**Consegna**
Rispondi alle domande seguenti sul brano dedicato alla Pietra di Bismantova.
1. Quale autore antico cita la Pietra come "Suis montium"?
2. In quale anno Carlo Magno annesse Bismantova al comitato di Parma?
3. In quale canto del Purgatorio Dante descrive la difficoltà di salire sulla Pietra?

**Brano di testo**
::::

E’
il simbolo più conosciuto dell’Appennino tosco-emiliano: da qualsiasi
punto del crinale si scorge la sagoma della Pietra di Bismantova. Per
secoli questa roccia dagli spigoli vivi, al centro
dell’Appennino reggiano, è stata segnavia naturale lungo le strade che
dal Reggiano (un tempo chiamato Lombardia) potravano in
Garfagnana ed a Lucca (attraverso il San Pellegrino e il Pradarena) o
in Lunigiana (attraverso il passo dell'Ospedalaccio, poi Cerreto o
attraverso il Lagastrello). Queste quattro strade trans-appenniniche
iniziano tutte dall’inconfondibile Pietra.
Abitata da popolazioni celtico-liguri, area di penetrazione etrusca,
venne assoggettata dai Romani nel II a.C. (citata come “Suis montium”
da Tito Livio). Divenne caposaldo bizantino (Kastron Bisimanto),
resistette fin al VII secolo agli assalti dei Longobardi che furono
costretti ad utilizzare,
per attraversare gli Appennini, il passo del Monte Bardone o della Cisa.
Annessa da Carlo Magno nel 781 al comitato di Parma, Bismantova passò
dal 950 ai Canossa: questi ultimi fondarono il Castrum Novum (Castello
nuovo, l’odierna Castelnovo) ed altri centri agricoli con funzione di
assistenza lungo le quattro strade di passo.
“Vassi
in San Leo, discendesi in Noli
montasi su Bismantova in cacume
con esso i piè, ma qui convien ch’om voli”.
Descrivendo la difficoltà di salire sulla Pietra di Bismantova Dante,
nel IV canto del Purgatorio,
usa le parole "ma qui convien
ch’om voli" dimostrando di conoscere
bene solo la caratteristica parete sud che, con la sua contropendenza,
può essere risalita solo con le ali.

::::

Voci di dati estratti
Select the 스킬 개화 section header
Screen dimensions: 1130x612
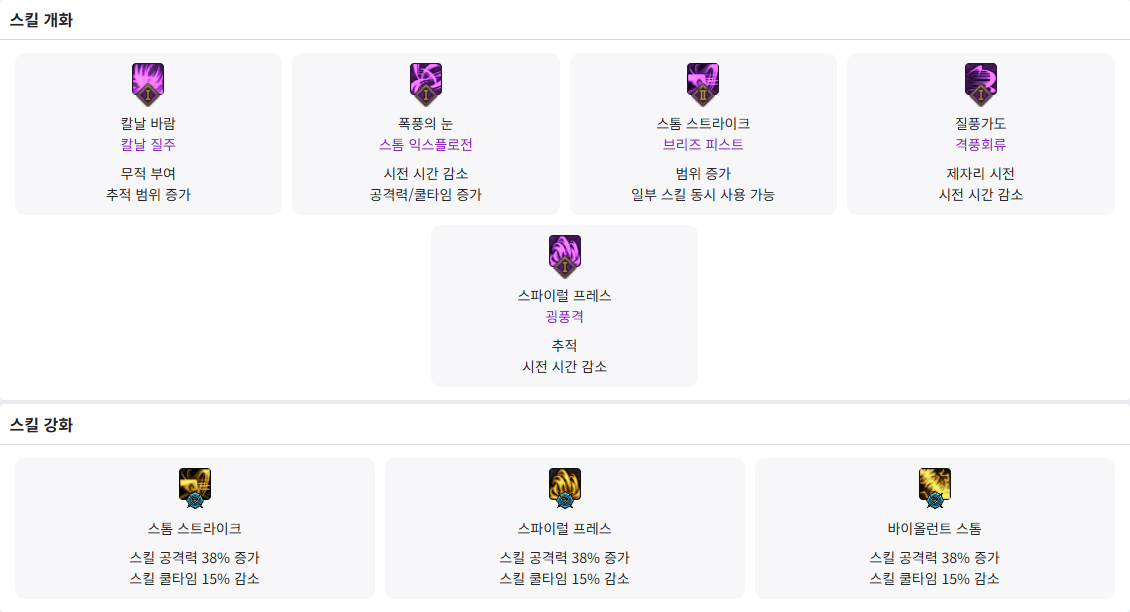pos(41,20)
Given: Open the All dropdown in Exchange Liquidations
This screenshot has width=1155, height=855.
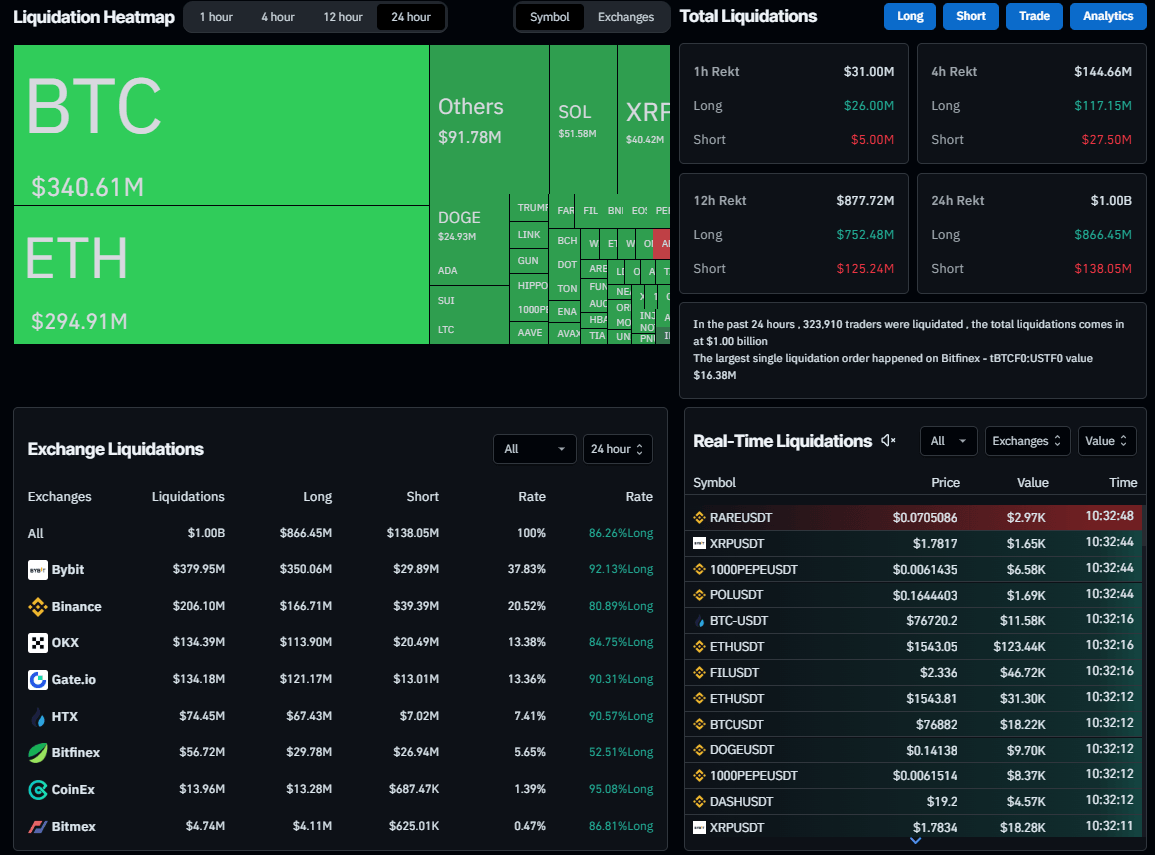Looking at the screenshot, I should click(x=535, y=449).
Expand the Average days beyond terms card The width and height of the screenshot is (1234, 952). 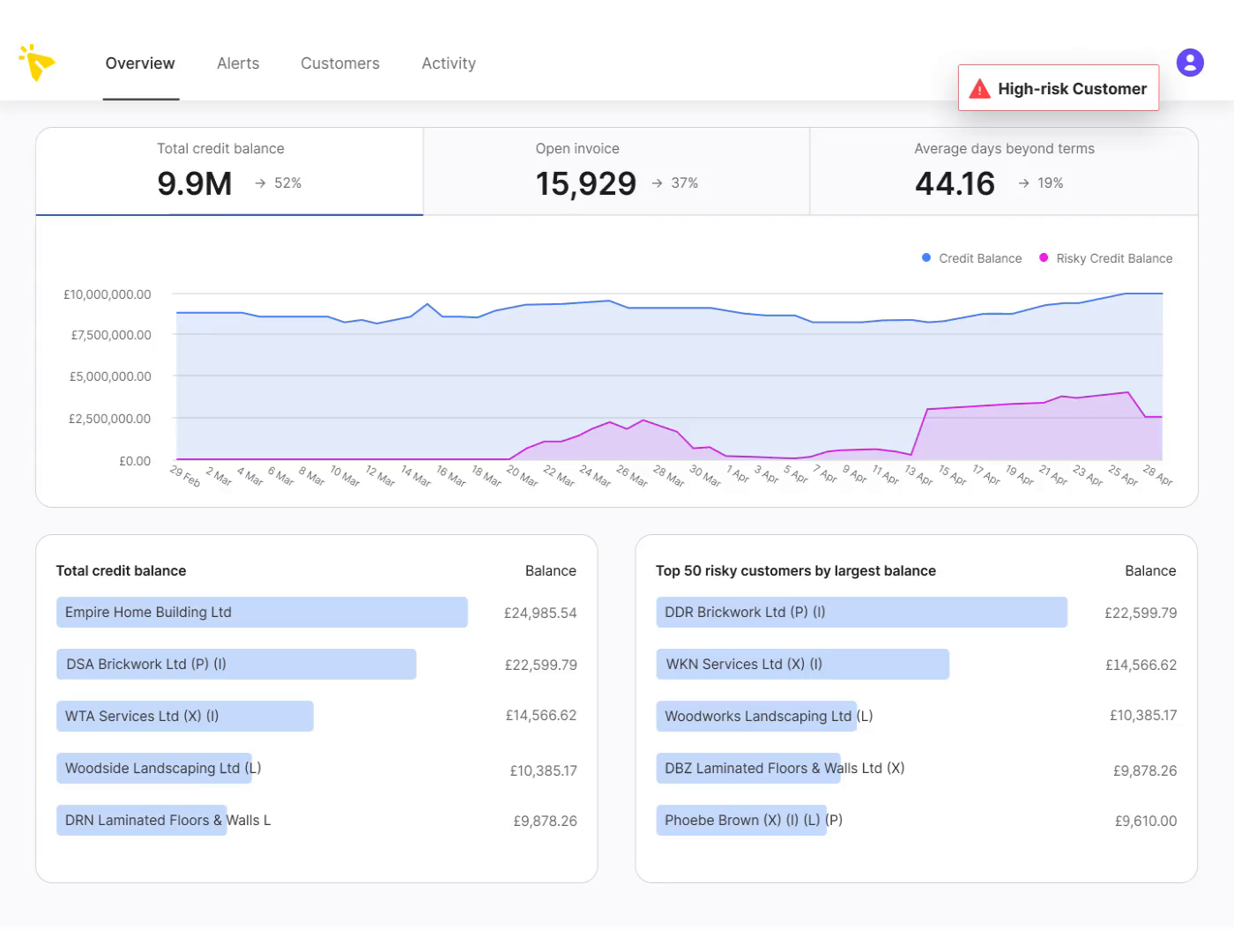tap(1003, 172)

::::

**Soluzione**
1. Tito Livio.
2. Nel 781.
3. Nel IV canto.